La crisi economica mette in ginocchio anche il racket delle estorsioni (i commercianti e gl’imprenditori che falliscono e il crollo del 60% degli appalti in Sicilia hanno fortemente ridotto la platea del pizzo) e le confische di beni impoveriscono l’economia mafiosa. Tant’è che negli ultimi mesi s’è registrata una forte escalation di minacce a giudici, amministratori giudiziari e consulenti impegnati nelle misure di prevenzione, a Palermo e Trapani. Insomma monta fra i picciotti l’insofferenza per la Pax Mafiosa imposta da Provenzano 20 anni fa e la voglia di un uomo forte alla Riina che costringa i giudici alla ritirata anche sul fronte dei soldi. Intanto s’infittiscono le voci di infiltrazioni mafiose nei movimenti di protesta anche spontanei, come quelli dei tir, dei forconi e degli edili. È il saldarsi di queste pressioni che salgono dal basso e dal presente con quelle che vengono dal-l’alto e dal passato che a Palermo surriscalda la temperatura a livelli mai visti in vent’anni. E fa temere il ritorno alle stragi. Anche perché il repentino tracollo della Seconda Repubblica riproduce le stesse condizioni d’incertezza del '92, quando Cosa Nostra pretese di sedere al tavolo dove si distribuivano le carte del nuovo sistema politico.
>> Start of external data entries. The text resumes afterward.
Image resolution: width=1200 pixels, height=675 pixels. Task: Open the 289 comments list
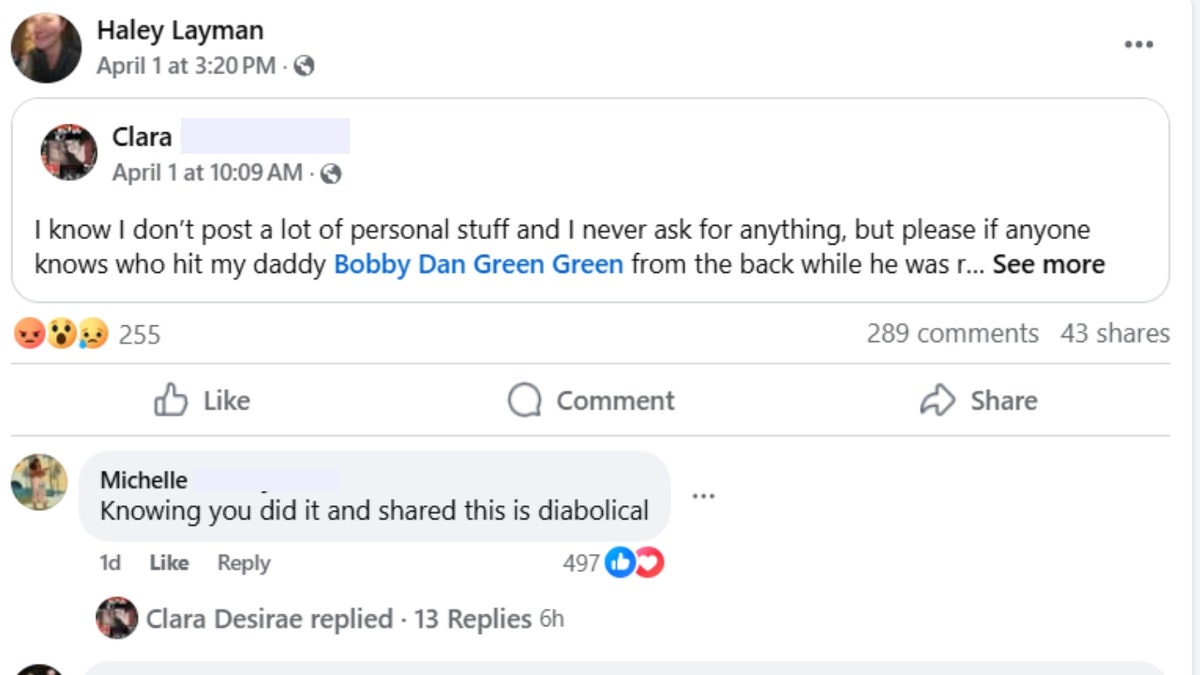(952, 333)
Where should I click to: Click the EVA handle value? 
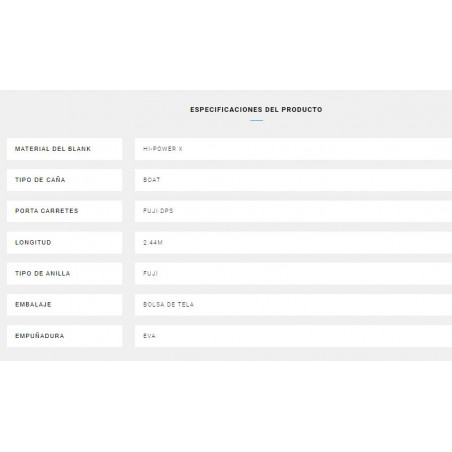coord(149,336)
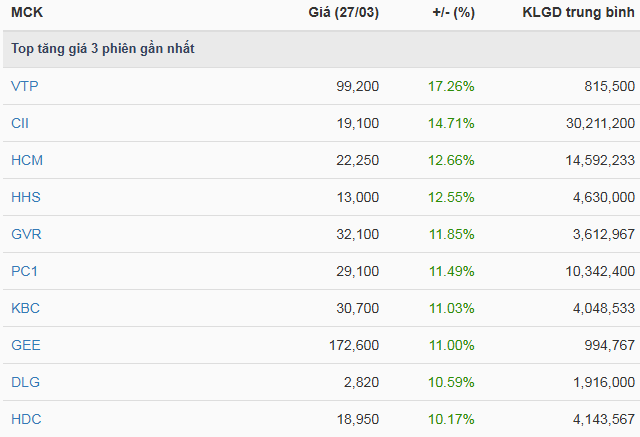The width and height of the screenshot is (640, 437).
Task: Open HCM stock details link
Action: coord(26,160)
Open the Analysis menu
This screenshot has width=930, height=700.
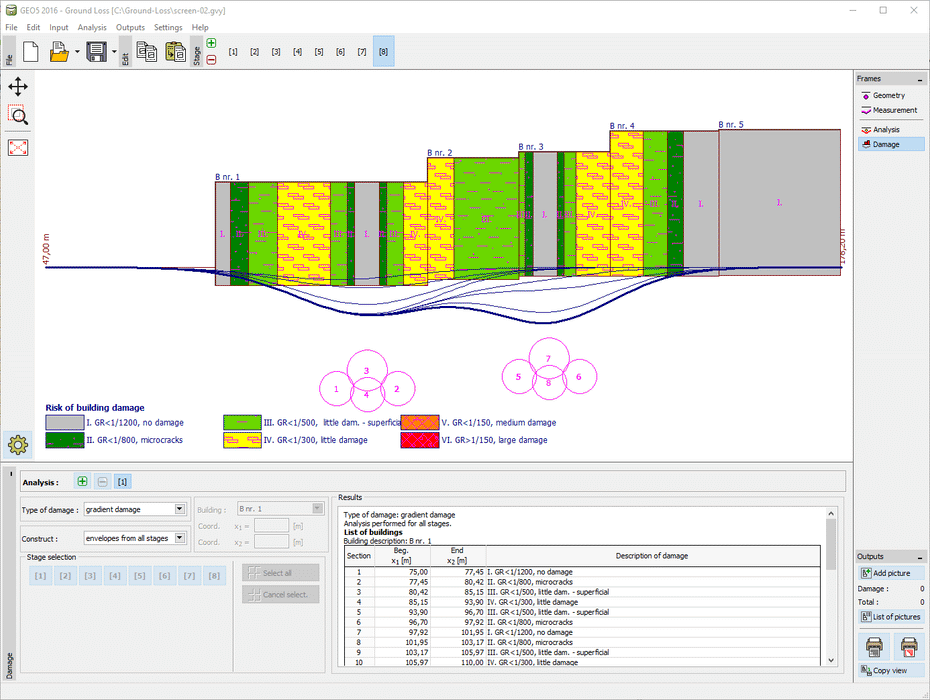coord(92,27)
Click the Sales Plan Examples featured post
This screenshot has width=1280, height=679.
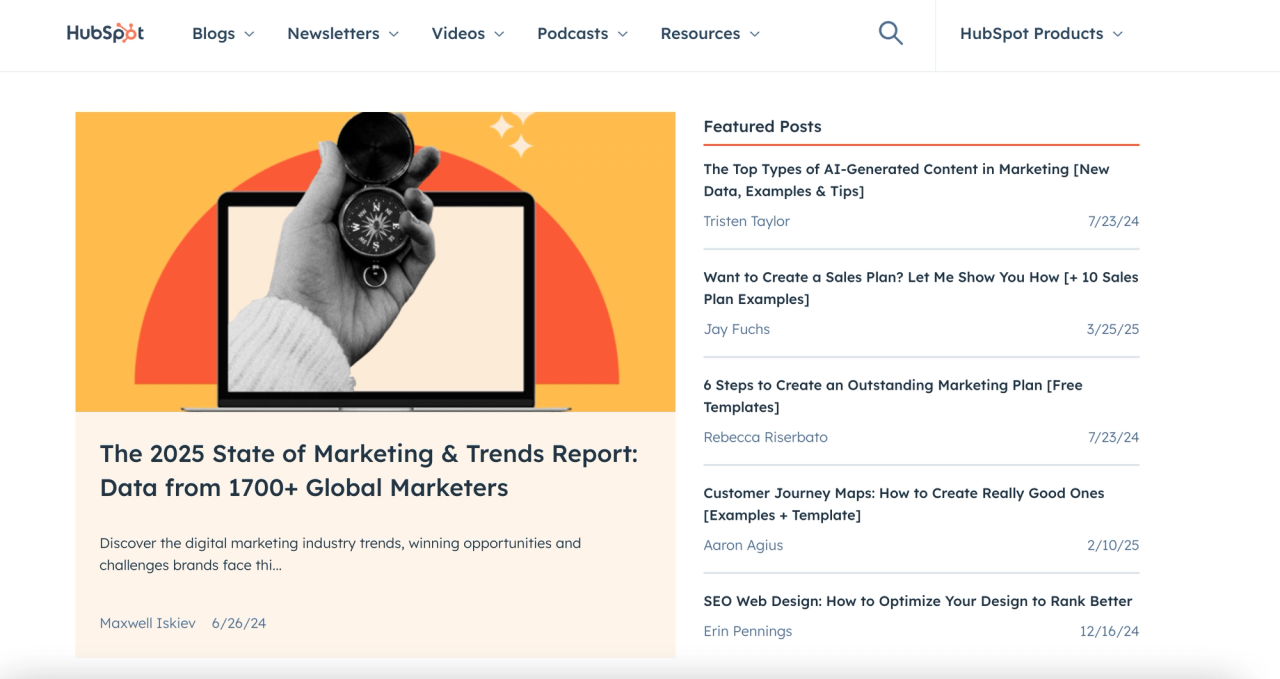click(920, 287)
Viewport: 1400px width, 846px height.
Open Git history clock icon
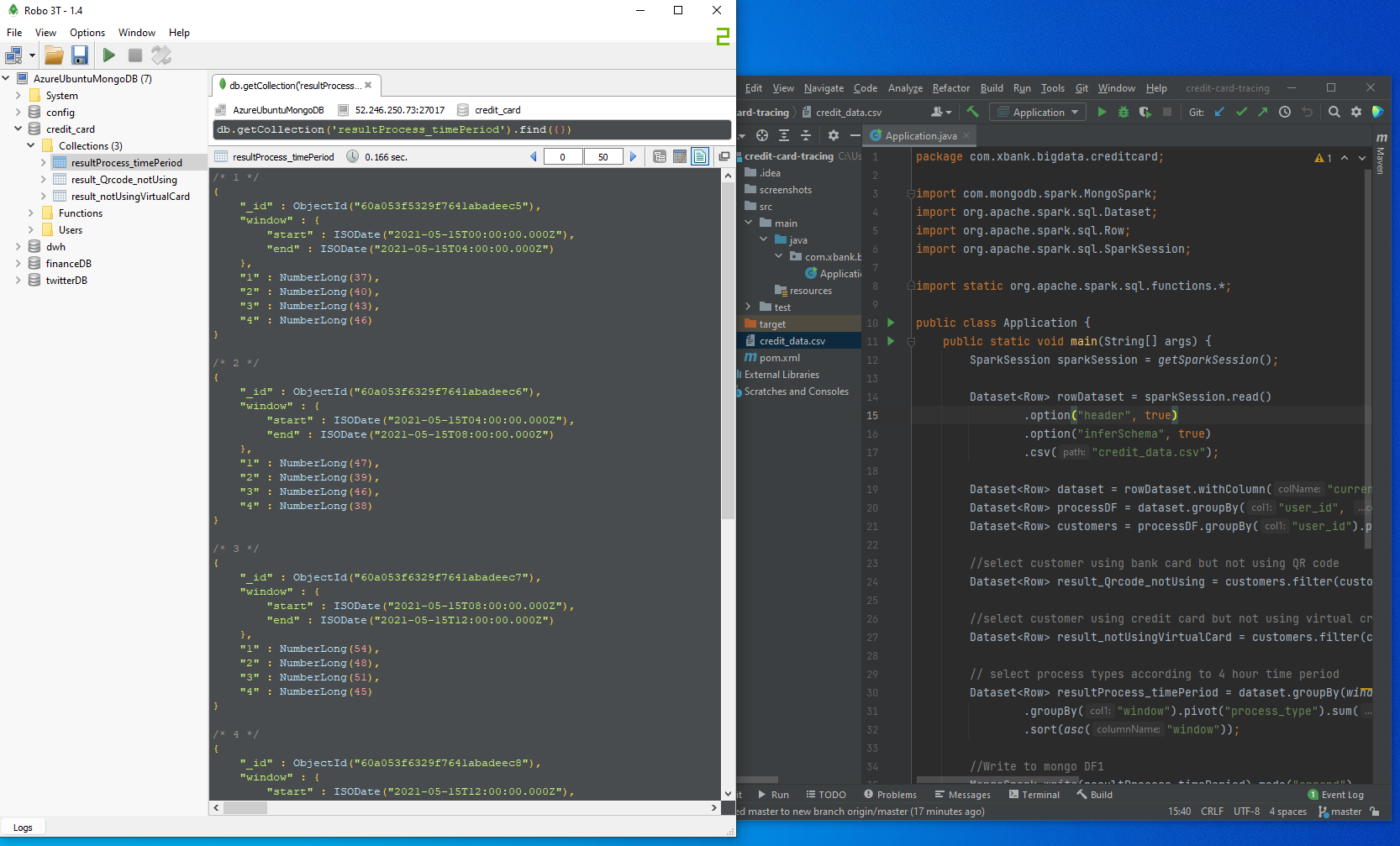pyautogui.click(x=1285, y=112)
E parlò con il suo linguaggio più persuasivo: il tritolo. “Fare la guerra per fare la pace”, diceva Riina. E, fra guerra e pace, ci fu la trattativa.
Chi oggi parla di rischio stragista dovrebbe essere più esplicito e dire tutto quello che sa e ha capito: il miglior modo che ha lo Stato di proteggere i pm è quello di raccontare finalmente la verità. I mafiosi la conoscono benissimo. Gli italiani ancora no.